=== Reading text ===

The "metafilter" crash is easy enough to reproduce.  I'll see if I can get that data. Can probably post the stack trace as well.

byancey commented 5 years ago

Pretty safe to say that all of *this is corrupted. The address of this actually appears to be in a valid memory space, but it's contents are completely bogus. A high percentage of the time it ends up pointing to a memory location where everything is just populated with 0xDs. Pointers within the struct are all 0xDDDDDDDDDDDDDDDD, the booleans all evaluate to true (221) which is just 0xDD, and the other values follow suite. Sometimes it points to memory that's not populated entirely with 0XD, but it's still pretty clear in those instances that the contents are just a bunch of random stuff in memory being cast to a DShowPlayer object.

The previous call up the stack is the following:

    reinterpret_cast<DShowAudioPlayer*>(lParam)->OnEvent();

I would assume we have an invalid lParam here. If I follow lParam up that stack, it's just being passed unused through various OnAppMessage calls. About 7 levels of the tree the lparam is passed to BaseWin::StaticWndProc which makes the following call:

    // dispatch through the virtual window proc
    return self->WndProc(message, wParam, lParam);

Next level up, I can't see who calls StaticWndProc, as the call is in [External Code]. At that point, the trail goes cold.

=== Data segment ===

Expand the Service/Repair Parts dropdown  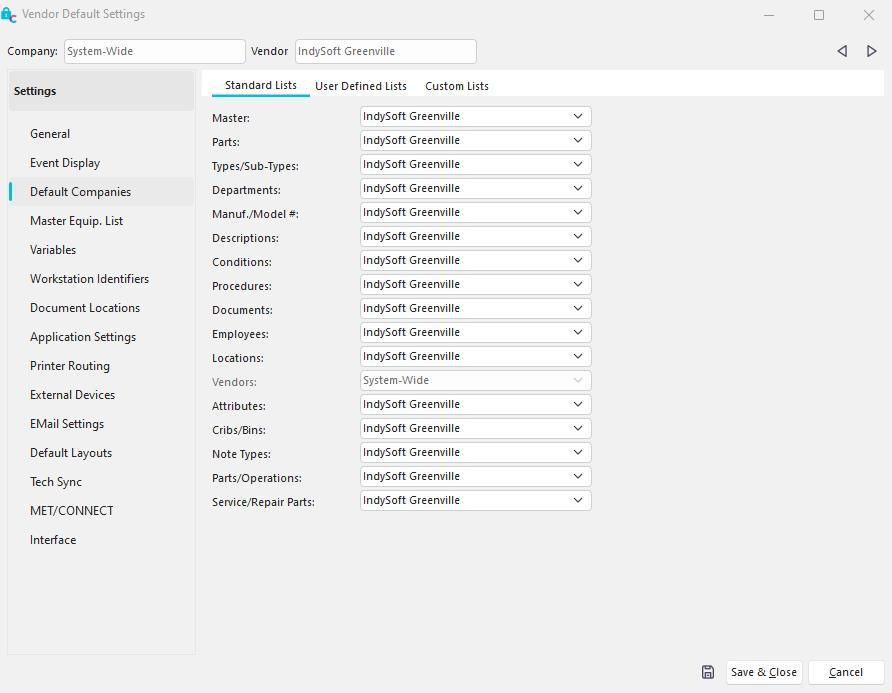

===

→ Written exercise: Can you duplicate everything in the crash thread from "reinterpret_cast<DShowAudioPlayer*>(lParam)->OnEvent();" down to "trail goes cold."? The data stands apart from the crash thread.

→ Expected answer:
reinterpret_cast<DShowAudioPlayer*>(lParam)->OnEvent();

I would assume we have an invalid lParam here. If I follow lParam up that stack, it's just being passed unused through various OnAppMessage calls. About 7 levels of the tree the lparam is passed to BaseWin::StaticWndProc which makes the following call:

    // dispatch through the virtual window proc
    return self->WndProc(message, wParam, lParam);

Next level up, I can't see who calls StaticWndProc, as the call is in [External Code]. At that point, the trail goes cold.